21.12.06
Decupando missivas
Lendo as duas missivas abaixo, faço as seguintes (e tremendamente incompletas) reflexões:
1. Correta a pergunta do Latgé: se o Rodrigo estava tão incomodado com a manipulação da Globo, por que não saiu logo?
2. A correção da pergunta, porém, não desqualifica as acusações, especialmente uma não respondida (e que já tinha sido feita antes e ficado sem respoata satisfatória): por que os detalhes da colaboração do delegado paulistas na revelação sobre a pilha de dinheiro que teriam sido levadas por petistas para a compra do Dossiê Serra?
3. Concordo com Latgé que Rodrigo quis sair como mártir político. Mas isso também não desqualifica as acusações. Mal comparando, Dom Tomaso Buschetta se mostrou "arrependido" de seu passado mafioso em troca de clemência e uma vida nova, mas nem por isso suas informações que forneceu eram menos verdadeiras. Rodrigo também parece estar buscando nossa (do público) clemência pelo seu passado global e, se não uma vida, pelo menos um emprego novo. Como no caso de Dom Tomaso, sua informações também podem ser verdadeiras.
4. Latgé não diz os motivos pelos quais a empresa resolveu demitir Rodrigo. O diretor da Globo deixa a entender que eles são relevantes. Para que os pratos ficassem bem limpos, seria bom que a empresa viesse a público para informar o porquê da demissão. Não tomando essa atitude, pode-se ficar pensando que o jornalista perdeu o emprego, por exemplo, por ter se recusado a assinar o tal manifesto em defesa da cobertura que ele agora ataca.
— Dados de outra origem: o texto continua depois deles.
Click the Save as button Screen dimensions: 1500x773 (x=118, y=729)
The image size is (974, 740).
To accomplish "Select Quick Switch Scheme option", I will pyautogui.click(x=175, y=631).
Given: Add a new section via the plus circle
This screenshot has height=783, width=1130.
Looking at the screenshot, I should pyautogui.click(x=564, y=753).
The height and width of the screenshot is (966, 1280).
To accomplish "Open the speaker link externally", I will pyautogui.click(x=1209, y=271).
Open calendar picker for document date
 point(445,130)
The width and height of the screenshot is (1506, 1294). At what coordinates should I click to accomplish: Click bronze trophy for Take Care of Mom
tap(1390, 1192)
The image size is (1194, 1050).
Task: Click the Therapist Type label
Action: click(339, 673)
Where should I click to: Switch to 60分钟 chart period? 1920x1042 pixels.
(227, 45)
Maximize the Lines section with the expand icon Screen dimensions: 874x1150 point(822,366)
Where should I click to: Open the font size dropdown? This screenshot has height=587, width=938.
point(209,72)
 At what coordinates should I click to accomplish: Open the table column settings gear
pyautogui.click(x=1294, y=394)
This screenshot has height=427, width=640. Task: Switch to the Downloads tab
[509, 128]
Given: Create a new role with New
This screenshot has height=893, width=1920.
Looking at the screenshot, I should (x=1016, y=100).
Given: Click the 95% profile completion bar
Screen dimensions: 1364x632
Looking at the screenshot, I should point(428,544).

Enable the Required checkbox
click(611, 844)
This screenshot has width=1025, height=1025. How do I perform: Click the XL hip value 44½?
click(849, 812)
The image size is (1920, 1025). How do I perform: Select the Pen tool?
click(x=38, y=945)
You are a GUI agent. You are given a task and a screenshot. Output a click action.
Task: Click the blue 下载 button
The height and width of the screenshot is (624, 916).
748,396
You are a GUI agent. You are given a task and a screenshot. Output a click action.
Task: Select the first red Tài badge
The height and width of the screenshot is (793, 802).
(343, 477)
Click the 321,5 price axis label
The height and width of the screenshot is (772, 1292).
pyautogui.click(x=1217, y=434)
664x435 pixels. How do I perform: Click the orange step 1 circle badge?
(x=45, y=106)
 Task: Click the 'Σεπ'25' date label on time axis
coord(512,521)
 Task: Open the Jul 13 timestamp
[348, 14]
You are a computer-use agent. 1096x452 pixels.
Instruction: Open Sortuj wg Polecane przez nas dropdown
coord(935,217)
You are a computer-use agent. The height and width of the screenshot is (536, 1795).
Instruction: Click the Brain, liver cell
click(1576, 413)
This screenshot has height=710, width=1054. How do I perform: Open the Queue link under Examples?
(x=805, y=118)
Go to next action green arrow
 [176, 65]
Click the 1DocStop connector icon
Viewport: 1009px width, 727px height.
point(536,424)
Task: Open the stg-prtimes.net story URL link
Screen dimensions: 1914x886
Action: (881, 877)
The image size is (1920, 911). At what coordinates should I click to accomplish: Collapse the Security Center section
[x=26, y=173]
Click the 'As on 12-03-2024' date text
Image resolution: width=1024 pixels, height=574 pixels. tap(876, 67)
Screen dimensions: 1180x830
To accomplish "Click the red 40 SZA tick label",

5. Passou despercebida a denúncia de que um diretor da Globo estaria impedindo que os negros sejam chamados assim nos telejornais da emissora, obrigando-os a serem referidos como "pretos e pardos". Essa denúncia também é grave, pois revela a mesma manipulação num assunto não muito percebido e, se o nome do diretor for Ali Kamel, o uso do jornalismo da Rede Globo para defender uma tese pessoal que Ali defende até em livro.
Certamente há mais coisas a serem pensadas, mas haverá tempo para isso.